This, the most famous of Aron’s works, was first published in 1955. It is now republished together with the essay “Fanaticism, Prudence and Faith,” which was Aron’s original response to his critics. It thus becomes the fifth volume in Transaction’s series of Aron’s works. In his introduction to this new edition, Professor Harvey Mansfield writes that “The good sense of non-philosophers needs to be protected against bad philosophy even when it goes over their heads, for there are many, especially among the young, who will be impressed with such high-sounding doctrines as existentialism and phenomenology, especially when combined with the moral content and fueled by the passionate hatred characteristic of Marxism.” Mansfield concludes that Aron’s critique of the fusion of Marx and Nietzsche, of party doctrine and existential thought of French intellectuals in the decade after World War II “continues to speak to the irresponsibility and incoherence of postmodern thought today.”

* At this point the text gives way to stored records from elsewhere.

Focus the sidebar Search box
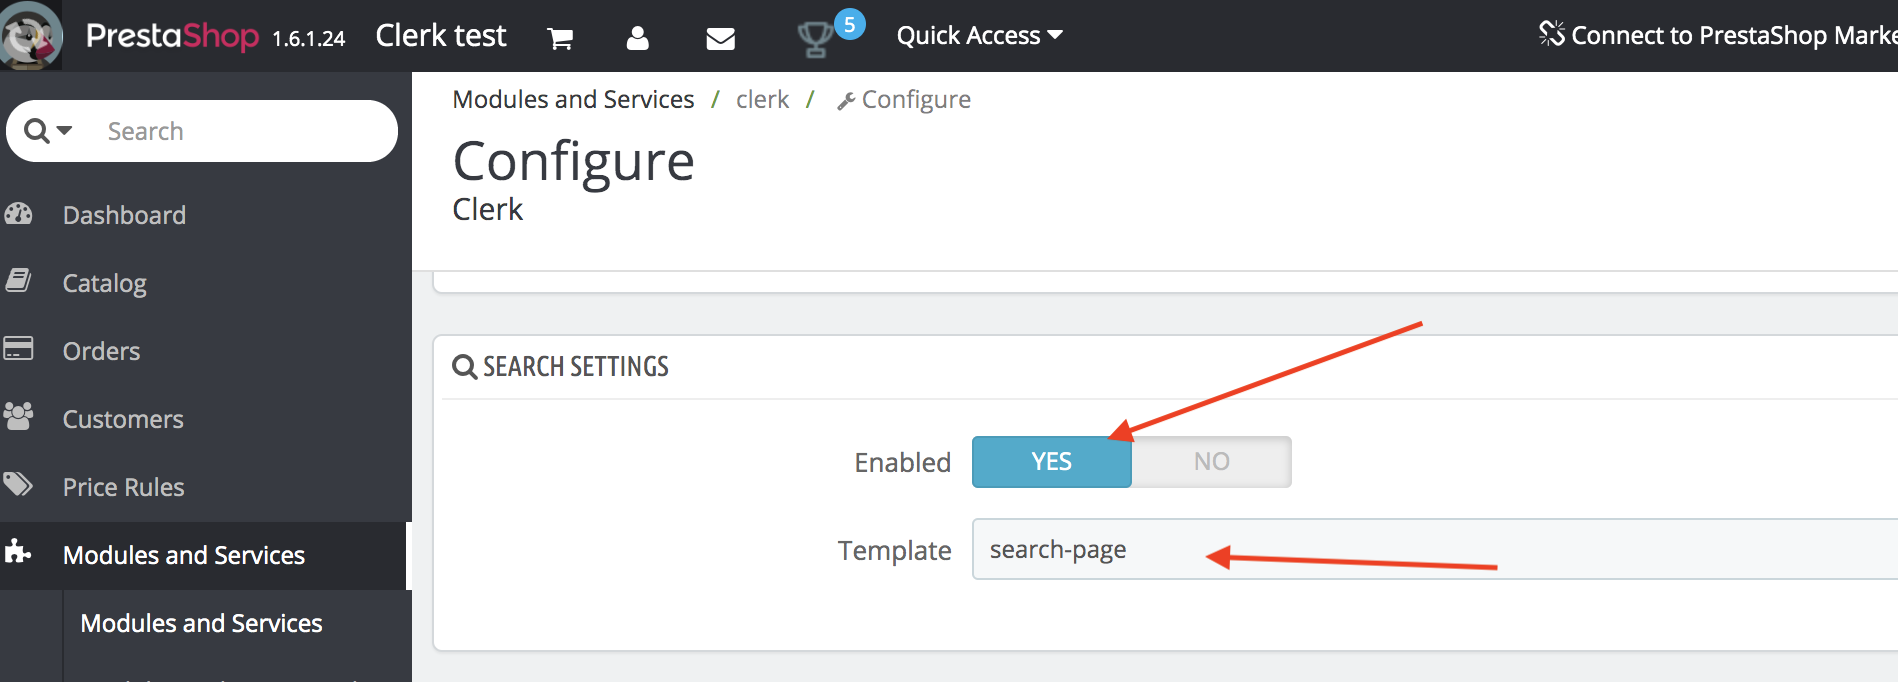Image resolution: width=1898 pixels, height=682 pixels. 240,131
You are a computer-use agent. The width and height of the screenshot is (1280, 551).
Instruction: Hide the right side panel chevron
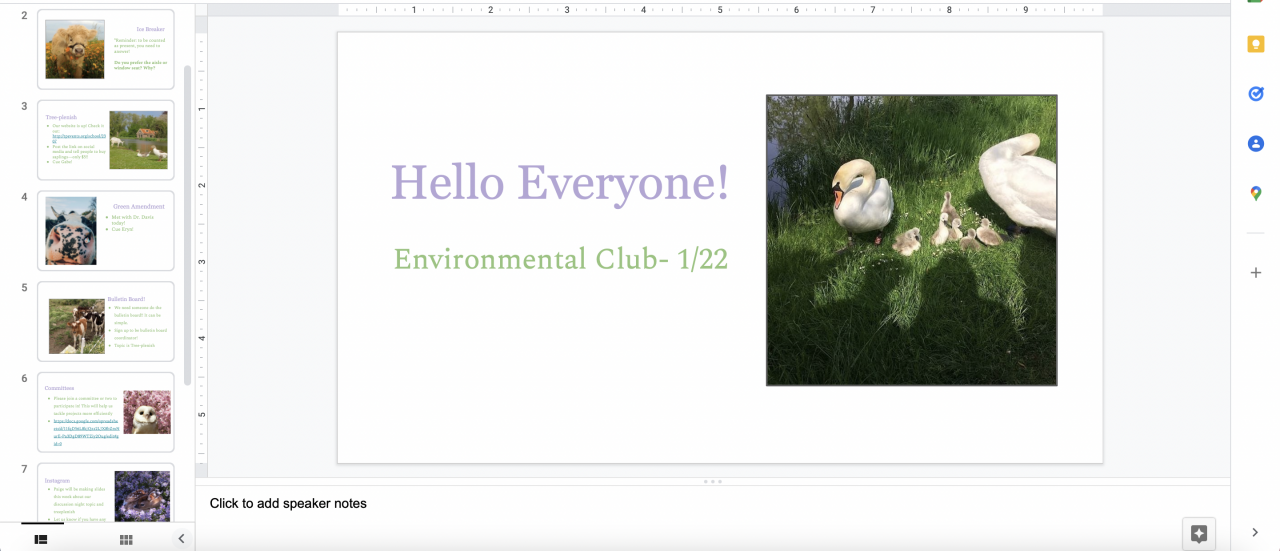[1256, 533]
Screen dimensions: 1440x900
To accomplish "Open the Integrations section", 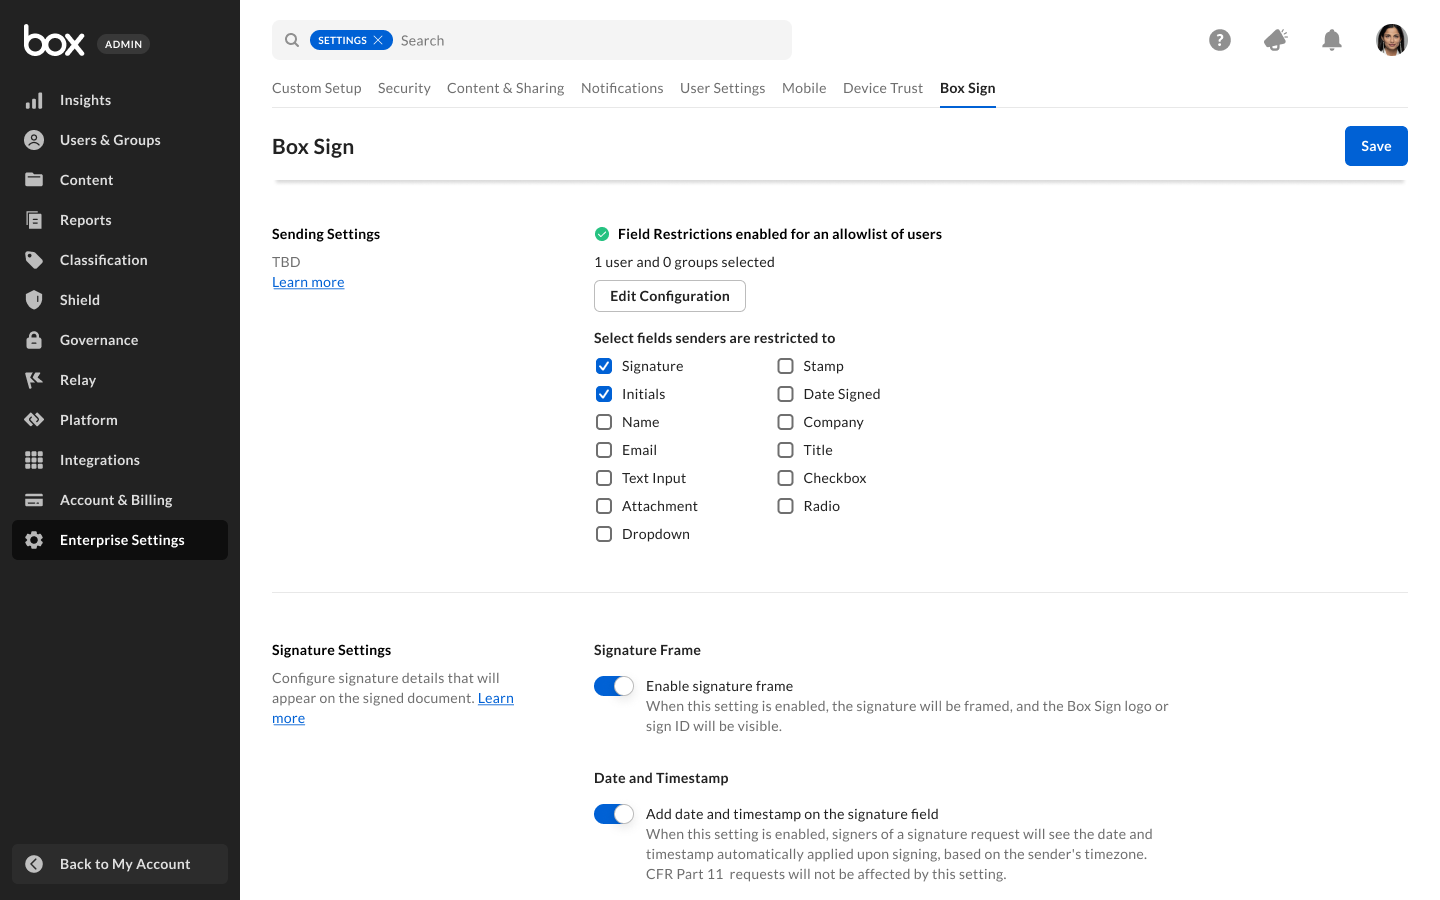I will click(100, 460).
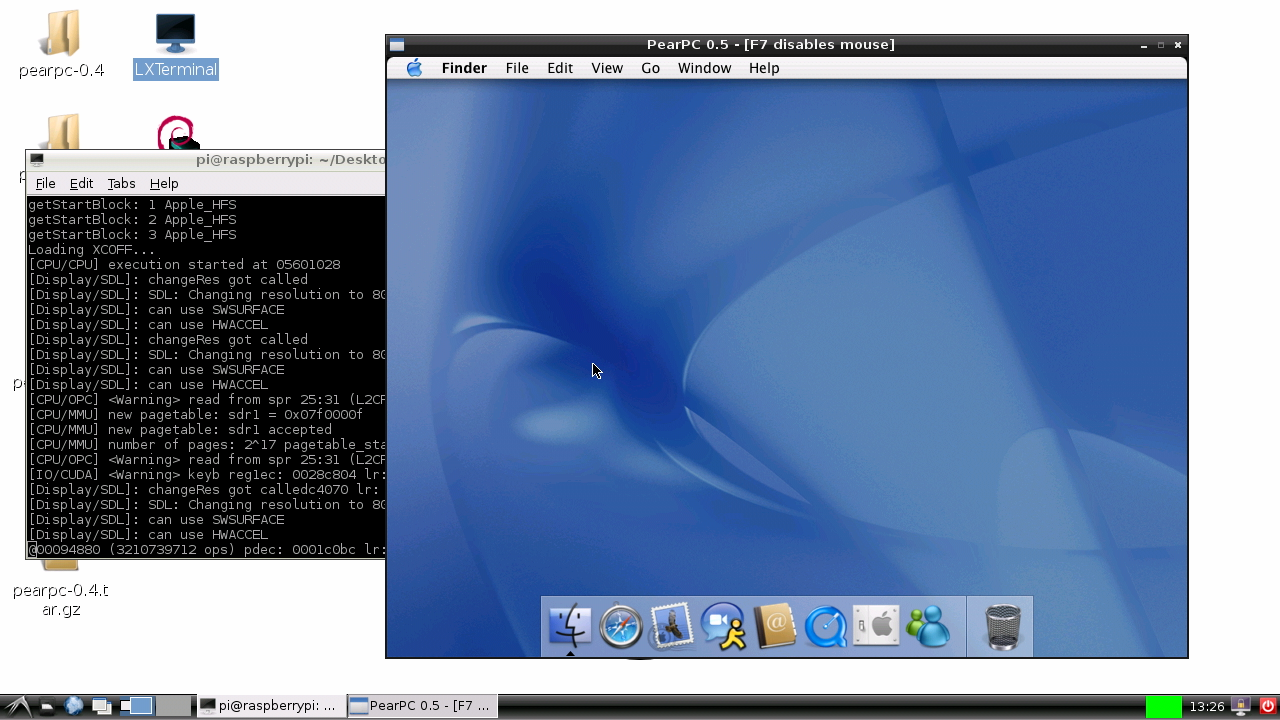Screen dimensions: 1280x720
Task: Open the Trash in the dock
Action: (1002, 627)
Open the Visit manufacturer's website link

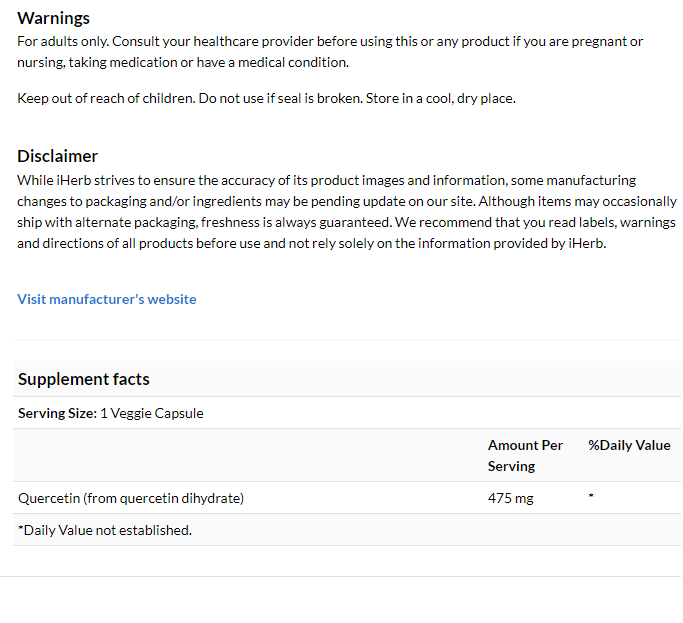tap(107, 299)
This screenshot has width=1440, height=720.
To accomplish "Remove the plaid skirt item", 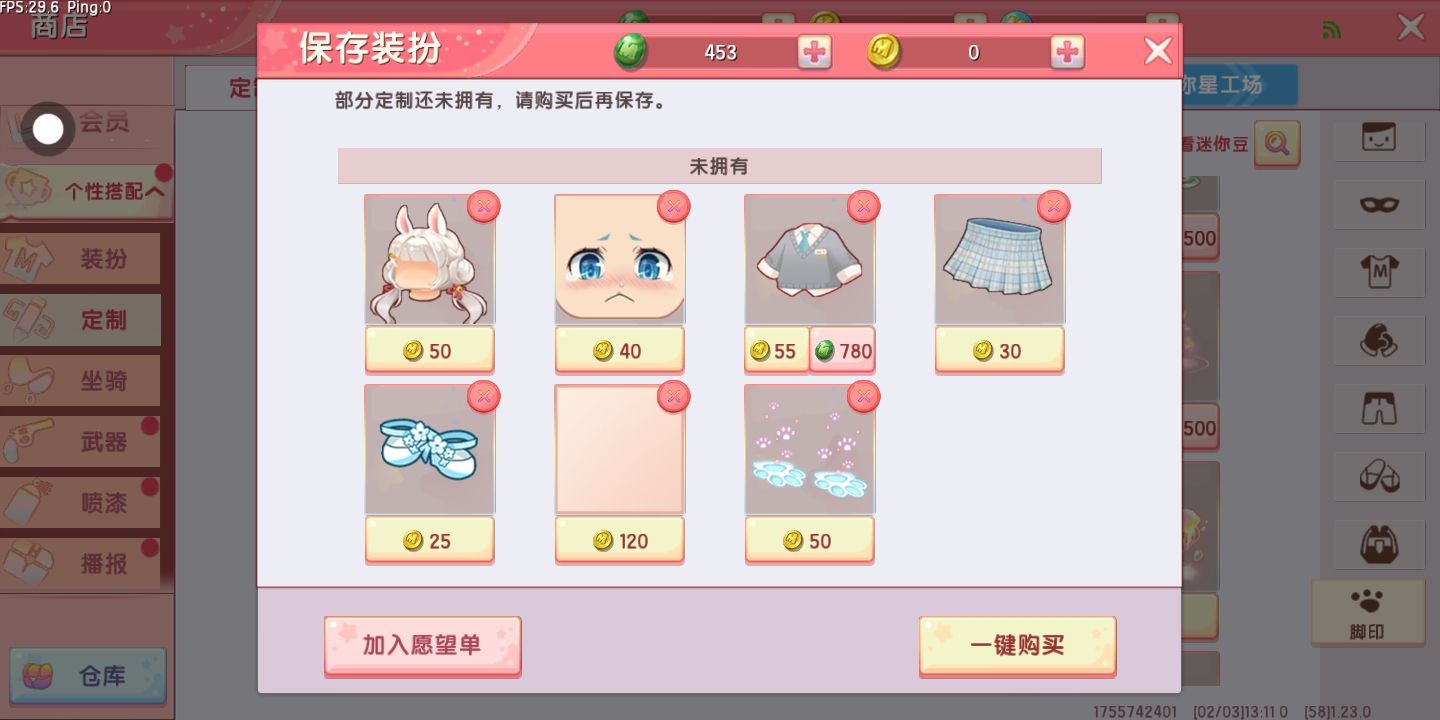I will coord(1053,207).
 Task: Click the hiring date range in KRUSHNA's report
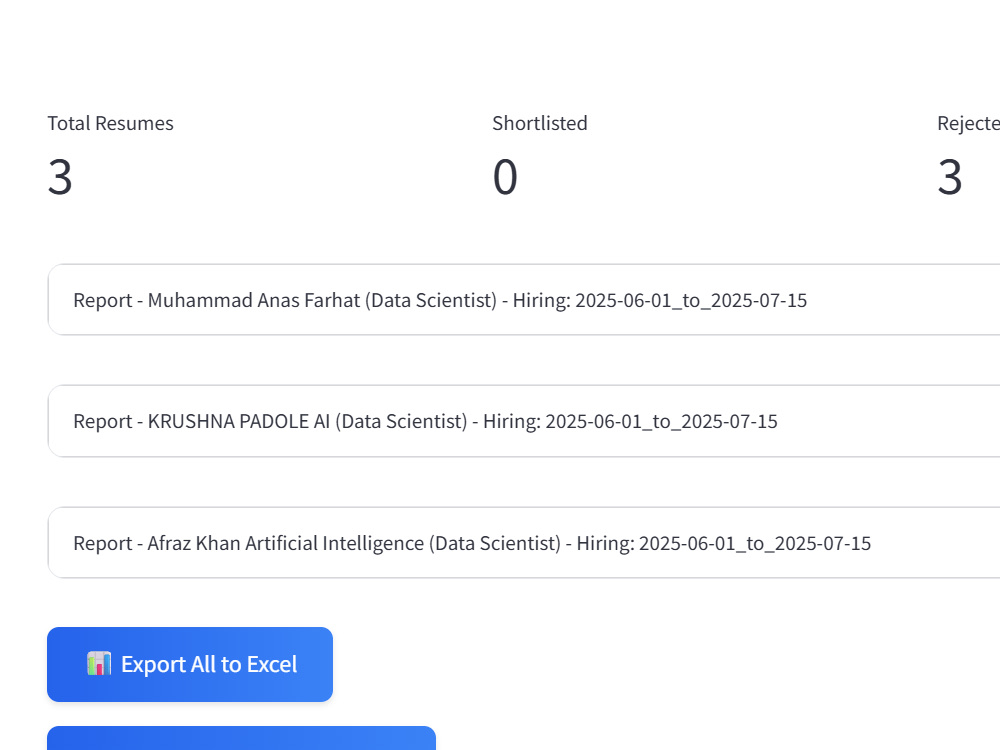pyautogui.click(x=661, y=421)
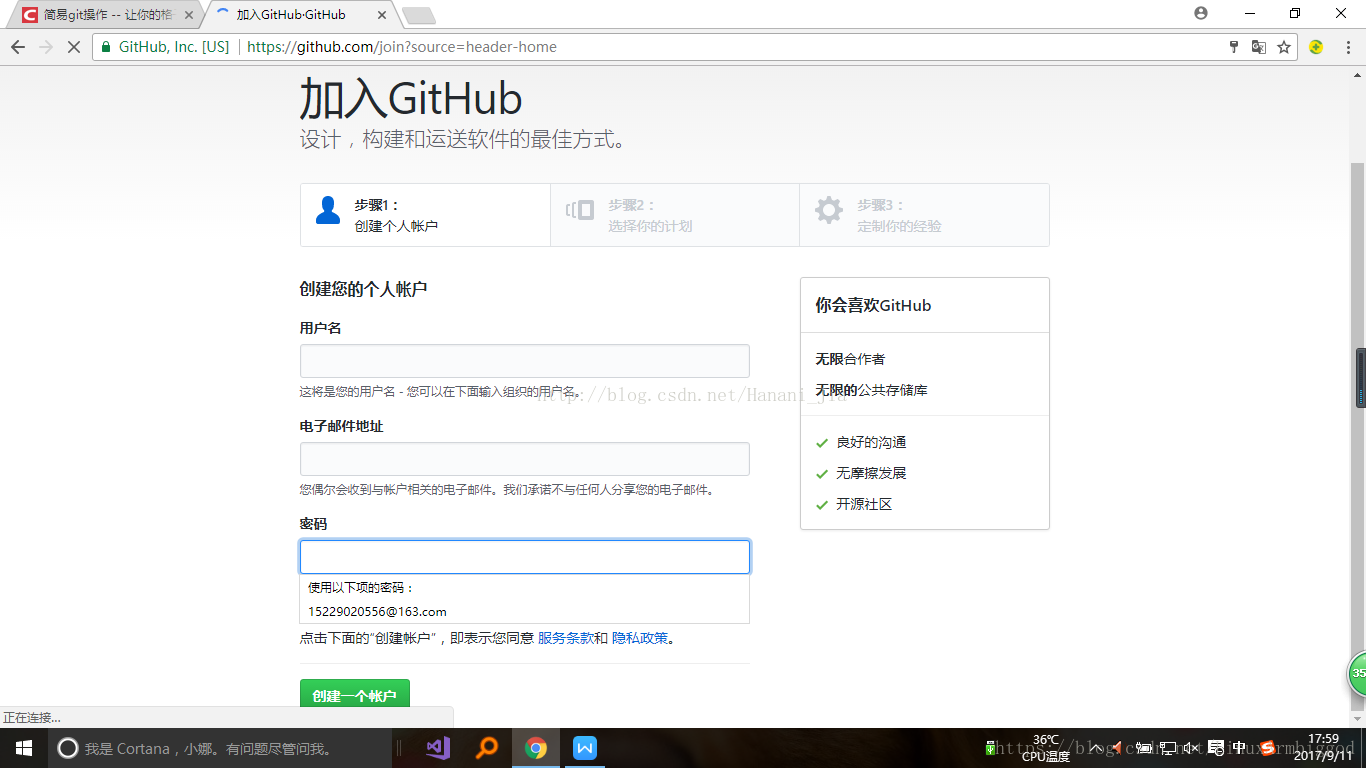This screenshot has height=768, width=1366.
Task: Click the muted volume icon in system tray
Action: pos(1190,749)
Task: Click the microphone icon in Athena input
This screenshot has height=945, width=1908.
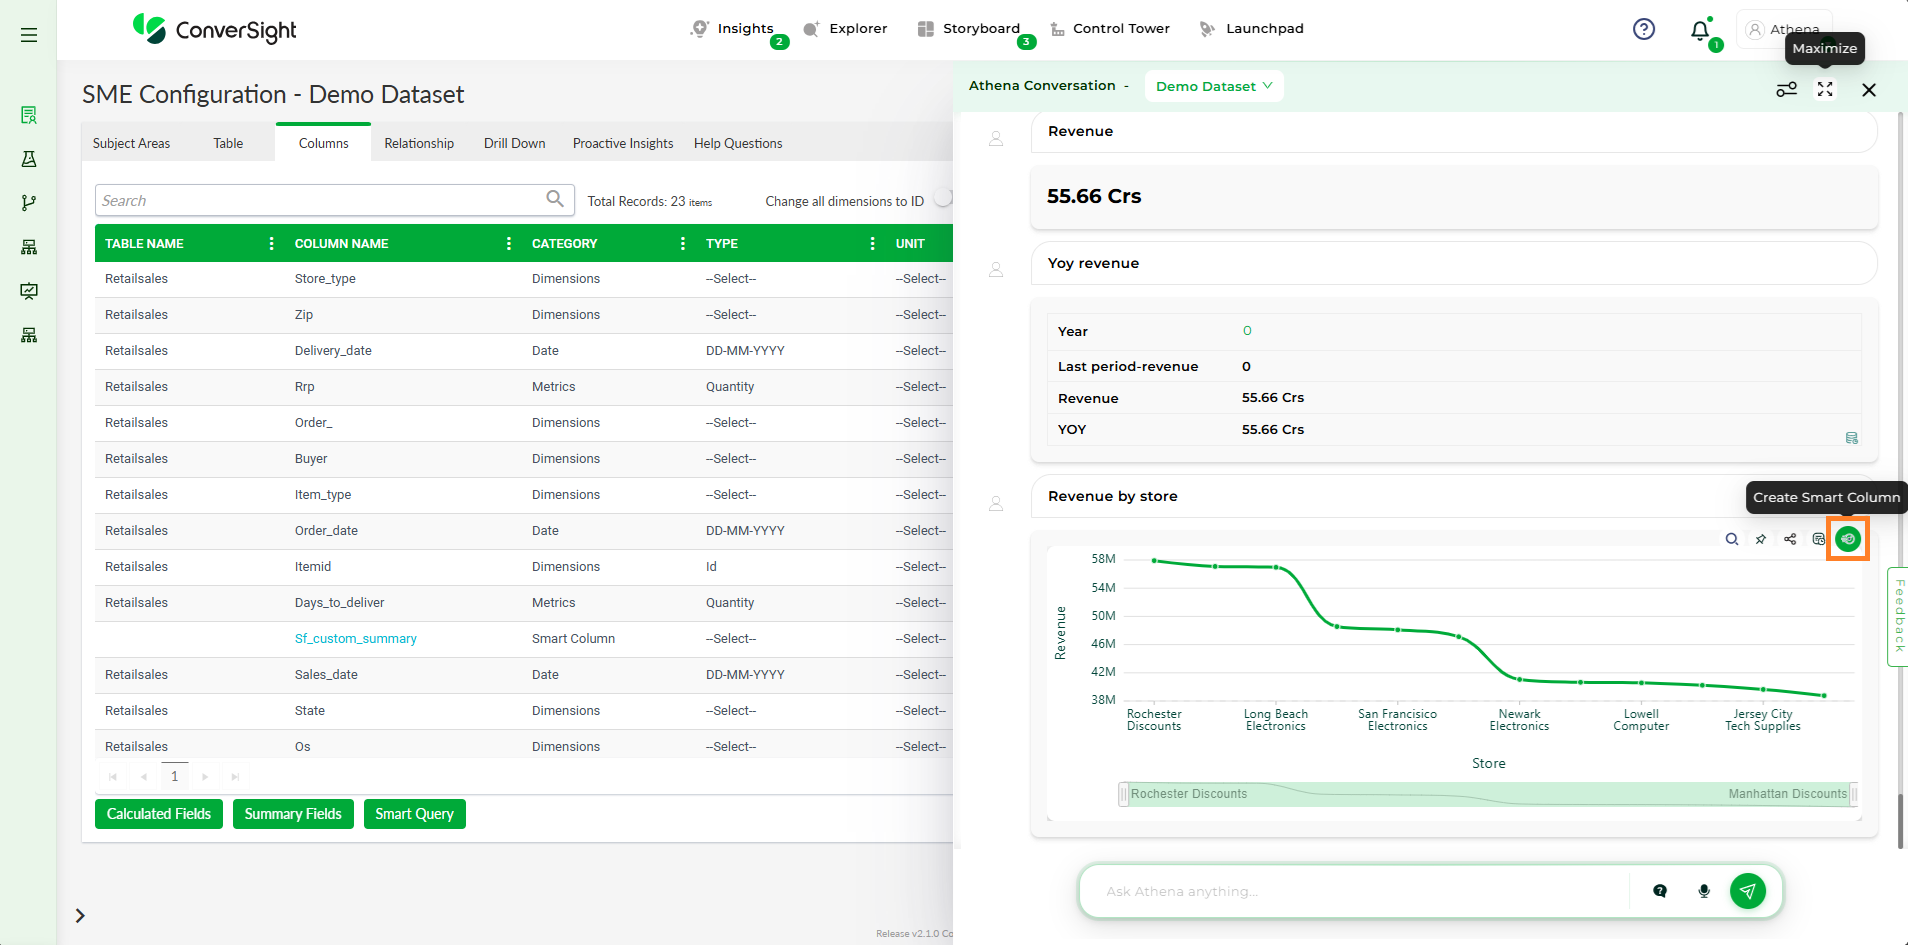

But would such thinkers listen? If they had ever been willing to take account of such radical criticism, they would surely never have become relativistic postmodernists in the first place. So the value of the present republication is primarily historical. For some of us, it provides reminders of intellectual battles long ago. But every reader can hope to learn much from Aron about the peculiarities of political conflicts in France, about how these are all affected by consequences of the revolution of 1789, and about the peculiar part played in such conflicts by the intellectuals as a self-conscious class.
Perhaps the best way to suggest the nature and richness of a work that defies summary is first to quote its two mottos and then proceed to give the suggestive titles of the three parts.
The first motto is the passage from Marx which begins, “Religion is the sigh of the creature overwhelmed by misfortune,” and ends, “It is the opium of the people.” The second motto is provided by Simone Weil. It is one that expresses Aron’s main thesis. It is that “Marxism is undoubtedly a religion, in the lowest sense of the word. Like every inferior form of religious life, it has been continuously used, to borrow the apt phrase of Marx himself, as an opiate for the people.”
The first part of the book is entitled “Political Myths.” The second is “The Idolatry of History.” And the third is “The Alienation of the Intellectuals.” These parts are followed by two separate chapters, one on “The Destiny of the Intellectuals” and the other titled interrogatively “The End of the Ideological Age?”
The third part of the book begins with a chapter titled “The Intellectuals and their Homeland,” which concludes with three paragraphs of especial interest to a British reviewer. The first of these begins, “Of all Western countries, Great Britain is probably the one which has treated its intellectuals in the most sensible way.” Apparently, that means not treating them so seriously as they are in France. Perhaps so. Aron was certainly right about the elevated position of the intellectuals of his own country. “Whether one likes or dislikes it, welcomes or deplores it, the fact remains that the ‘clerks’ of Paris still play a role in the world and radiate an influence out of all proportion to the place that France occupies on the map,” he writes. French intellectuals continued to invoke such superficially alluring ideals as “the classless society” and “the exploitation of man by man” long after history had exposed them as dangerous delusions.
These terms are neither so eloquent nor so clear as liberty, equality, and fraternity, nevertheless they illustrate one of the historic functions of the French intelligentsia: “that of associating itself with humanity’s dreams and transforming for better and for worse the prosaic achievements of society into Promethean tasks, glorious defeats, tragic epics.”
Aron informs us that the French intelligentsia was torn between “attachment to democratic ideas and a taste for aristocratic values; between love of liberty and a revolt against the power and technical civilization of the United States.” But I must confess to a lack of sympathy with these various tensions. No doubt Aron was again right in insisting that owing to those conflicts, the French intelligentsia “represented more than itself,” but if one reflects on the effects of an education in Paris on many future rulers in the “Third World,” it is difficult not to deplore the influence of the French intelligentsia.
Raymond Aron’s analysis of French intellectual culture of the 1940s and 1950s retains its relevance into the 21st century, helping to illuminate the minds of intellectuals so that we can understand their penchant for irrational utopianism. Although the particular controversies have changed somewhat, our modern intellectuals partake of the same opium.